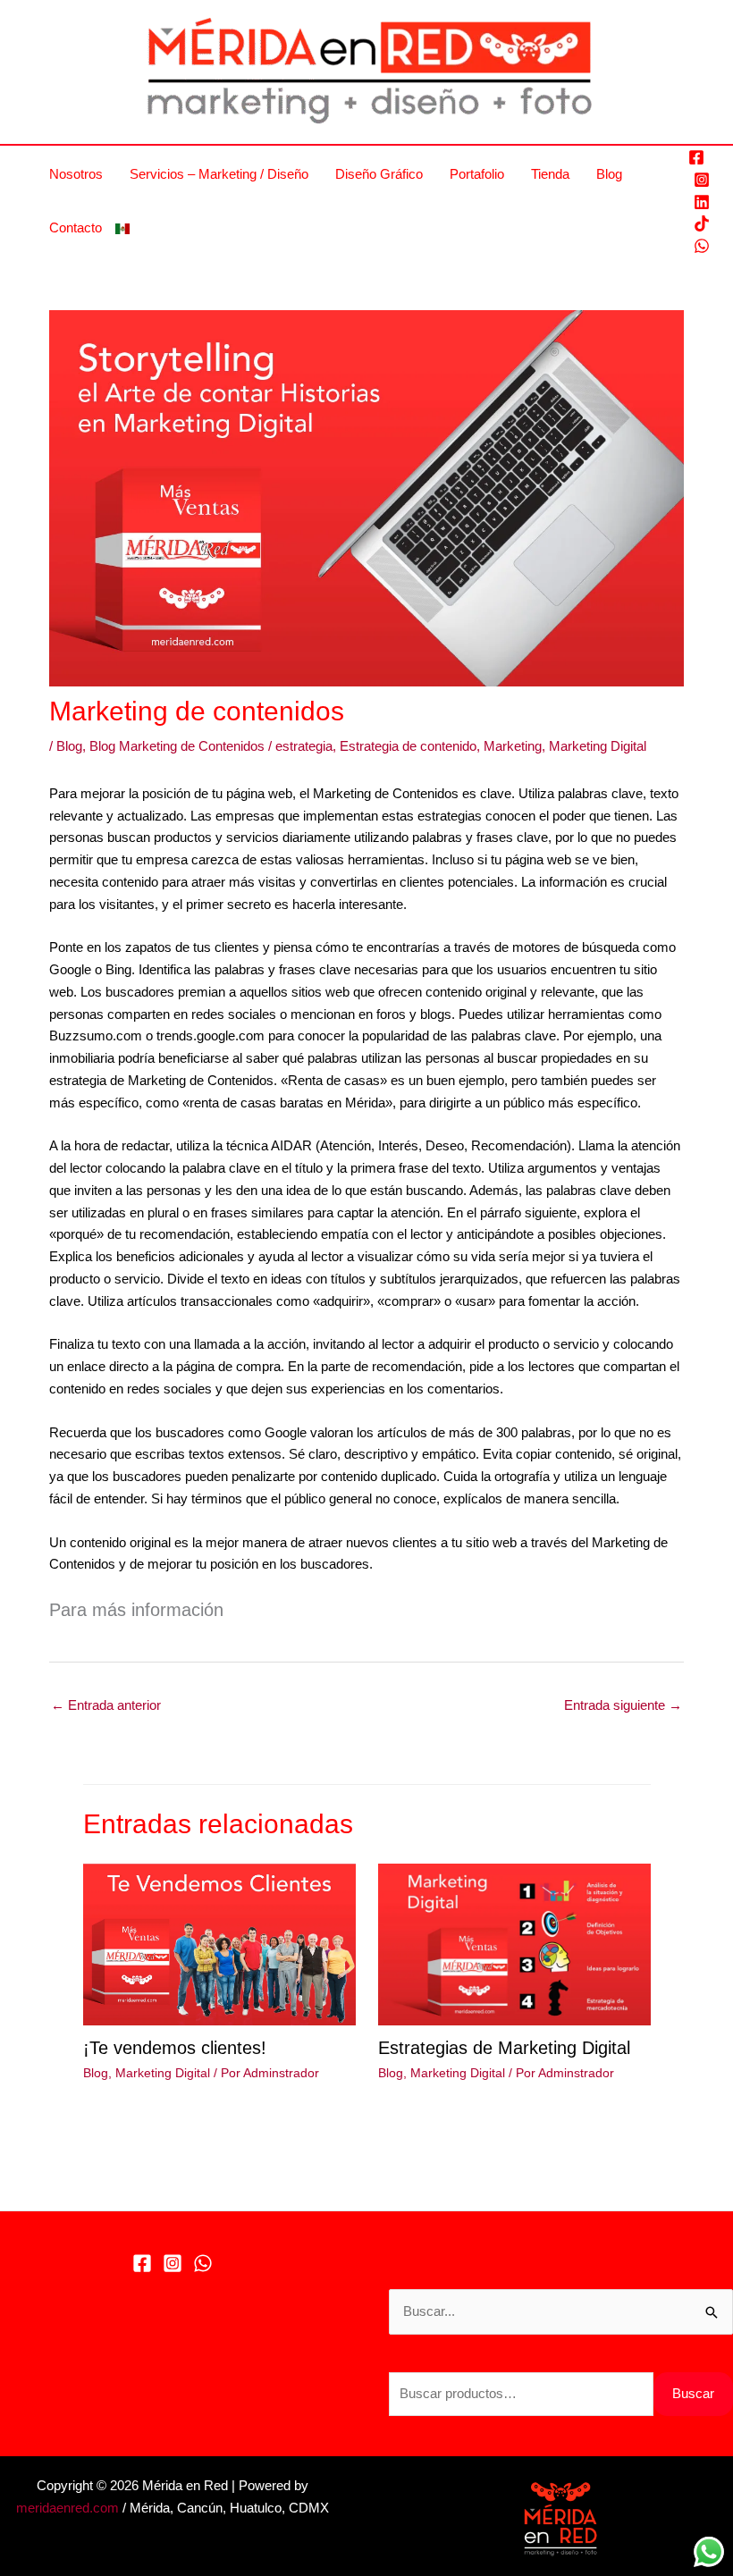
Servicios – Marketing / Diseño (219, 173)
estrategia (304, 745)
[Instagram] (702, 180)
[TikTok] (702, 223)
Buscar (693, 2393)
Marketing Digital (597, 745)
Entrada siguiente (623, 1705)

WHAT YOU WILL DO. Without the pictures, write out every line above exactly as it appears.

TASK SOLUTION.
Servicios – Marketing / Diseño (219, 173)
estrategia (304, 745)
[Instagram] (702, 180)
[TikTok] (702, 223)
Buscar (693, 2393)
Marketing Digital (597, 745)
Entrada siguiente (623, 1705)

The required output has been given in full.